Do You Need More Stress?

That might sound like a funny question. We talk about excessive stress all the time as well as the health issues that stress can facilitate. However is there such a thing as too little stress?

A recent study from Johns Hopkins points out that people tend to perform better when they are being watched than when they aren’t.(1) One would think that adding a live audience  would add stress, but the results are positive, not negative.

In the audience case, there’s a documented process that causes improved performance. In an experiment held at Cal Tech, they had research subjects perform a task, some in from of a small audience and some not.

When participants knew an audience was watching, a part of the prefrontal cortex associated with social cognition, particularly the thoughts and intentions of others, activated along with another part of the cortex associated with reward. Together these signals triggered activity in the ventral striatum, an area of the brain that motivates action and motor skills.

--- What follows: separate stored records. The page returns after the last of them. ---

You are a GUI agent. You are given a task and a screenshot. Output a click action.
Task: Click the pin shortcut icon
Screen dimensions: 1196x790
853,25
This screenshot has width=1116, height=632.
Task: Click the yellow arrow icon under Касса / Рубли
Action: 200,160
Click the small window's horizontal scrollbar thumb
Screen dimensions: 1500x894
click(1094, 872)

The process  caused improvement in motor skills and performance.

Some educators recognize the double-edged nature of stress.

While stress around the time of learning is thought to enhance memory formation, thus leading to robust memories, stress markedly impairs memory retrieval, bearing, for instance, the risk of underachieving at exams.(2)

In a review article, Starke and Brand also dis.cuss the positive and negative effects of stress on decision-making.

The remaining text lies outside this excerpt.